The signs or symptoms of microtia includes:
- Complete missing of the outer ear
- An abnormally developed outer ear
- Smaller than a usual size ear
Microtia can be easily diagnosed before birth. The deformity of the ear is visible using imaging tests, like CT scans. A detailed image of the baby’s ear can be studied. This is helpful for the doctors to look for the abnormalities of ear structure and thereby help fix it. Microtia is classified into types or grades and based on the diagnosis, the treatment plan is conducted by doctors and surgeons.
- Grade 1 refers to the scenario where the external ear structure is smaller than average ears. But the other parts are present except for minor deformities.
- In Grade 2, the outer ear is small and developed partially.
- In Grade 3, there is a presence of some auricular structure but lacks any recognized ear components.
- Finally, in Grade 4, there is a total absence of an external ear
Based on the diagnosis of the grades, from one to four, Microtia management and treatment plans are made.
Every external ear deformity of microtia doesn’t need aggressive treatment. But any hearing loss associated with the external appearance mustn’t be ignored. Parents must ensure to conduct hearing evaluation early and maintain follow-ups throughout early childhood. Several options can be chosen for addressing microtia.
- The use of prostheses, made from a silicon-based material is an option that is not usually preferred for kids.
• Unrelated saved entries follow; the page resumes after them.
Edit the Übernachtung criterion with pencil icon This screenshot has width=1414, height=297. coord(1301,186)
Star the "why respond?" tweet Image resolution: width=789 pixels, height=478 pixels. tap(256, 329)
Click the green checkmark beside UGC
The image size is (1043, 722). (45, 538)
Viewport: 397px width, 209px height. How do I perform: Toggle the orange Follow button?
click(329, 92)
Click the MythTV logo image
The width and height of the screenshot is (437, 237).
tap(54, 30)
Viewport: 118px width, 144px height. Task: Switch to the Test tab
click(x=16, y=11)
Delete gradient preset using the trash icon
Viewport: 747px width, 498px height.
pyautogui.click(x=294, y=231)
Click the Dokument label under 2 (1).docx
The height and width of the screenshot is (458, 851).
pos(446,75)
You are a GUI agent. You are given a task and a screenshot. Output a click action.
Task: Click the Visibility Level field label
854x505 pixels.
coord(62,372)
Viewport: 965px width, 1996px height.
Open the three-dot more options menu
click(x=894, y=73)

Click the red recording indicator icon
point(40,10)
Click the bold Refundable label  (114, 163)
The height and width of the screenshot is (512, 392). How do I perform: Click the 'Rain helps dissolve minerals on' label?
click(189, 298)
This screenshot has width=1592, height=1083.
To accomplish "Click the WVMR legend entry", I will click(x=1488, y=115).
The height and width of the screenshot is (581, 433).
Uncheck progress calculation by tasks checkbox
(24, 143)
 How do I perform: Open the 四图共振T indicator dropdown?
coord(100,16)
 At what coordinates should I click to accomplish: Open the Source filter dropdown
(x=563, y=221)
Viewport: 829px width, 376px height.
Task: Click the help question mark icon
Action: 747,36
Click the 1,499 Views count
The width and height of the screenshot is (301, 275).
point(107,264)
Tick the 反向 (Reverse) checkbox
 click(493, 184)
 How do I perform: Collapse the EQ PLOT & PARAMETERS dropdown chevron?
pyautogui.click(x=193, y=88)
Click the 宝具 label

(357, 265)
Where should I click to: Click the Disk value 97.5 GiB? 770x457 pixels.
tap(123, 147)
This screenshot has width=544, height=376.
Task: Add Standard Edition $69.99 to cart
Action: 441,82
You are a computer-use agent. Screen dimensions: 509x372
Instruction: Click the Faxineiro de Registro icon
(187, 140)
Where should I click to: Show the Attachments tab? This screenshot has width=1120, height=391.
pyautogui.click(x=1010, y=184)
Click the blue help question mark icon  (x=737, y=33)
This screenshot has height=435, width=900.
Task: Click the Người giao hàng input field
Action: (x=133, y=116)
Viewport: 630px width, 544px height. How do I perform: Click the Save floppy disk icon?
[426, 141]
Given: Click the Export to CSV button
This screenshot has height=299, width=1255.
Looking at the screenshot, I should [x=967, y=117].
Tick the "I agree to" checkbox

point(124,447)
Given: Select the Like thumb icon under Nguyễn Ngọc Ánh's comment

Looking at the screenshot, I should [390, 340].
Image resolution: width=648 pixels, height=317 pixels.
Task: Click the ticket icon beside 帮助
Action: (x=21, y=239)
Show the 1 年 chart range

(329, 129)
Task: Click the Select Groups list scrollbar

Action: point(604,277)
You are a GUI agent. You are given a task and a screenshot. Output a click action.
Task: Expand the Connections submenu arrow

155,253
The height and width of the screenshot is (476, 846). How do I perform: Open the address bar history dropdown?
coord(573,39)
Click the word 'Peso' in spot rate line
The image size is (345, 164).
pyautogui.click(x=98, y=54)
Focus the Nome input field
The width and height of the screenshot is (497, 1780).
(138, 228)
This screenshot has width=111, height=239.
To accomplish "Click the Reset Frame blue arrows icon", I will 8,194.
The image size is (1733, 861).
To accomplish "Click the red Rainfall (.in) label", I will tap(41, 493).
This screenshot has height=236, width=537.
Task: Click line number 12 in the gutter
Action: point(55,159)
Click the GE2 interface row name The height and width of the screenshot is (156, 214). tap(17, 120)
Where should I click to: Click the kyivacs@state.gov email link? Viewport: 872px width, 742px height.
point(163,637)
This is because the use of magnets or adhesives demands regular maintenance, which can be a hassle for kids and their parents.
- Reconstructive surgery is another option, which is often the only available solution. As early as six months, a baby can undergo the surgery, involving two to three sessions. A new car is created using either synthetic materials or live ribs.
The good news is that addressing Microtia, hearing can be restored and improved. Kids can lead an active and healthy life with normal development. Often for retaining self-confidence, the ear deformity must be addressed.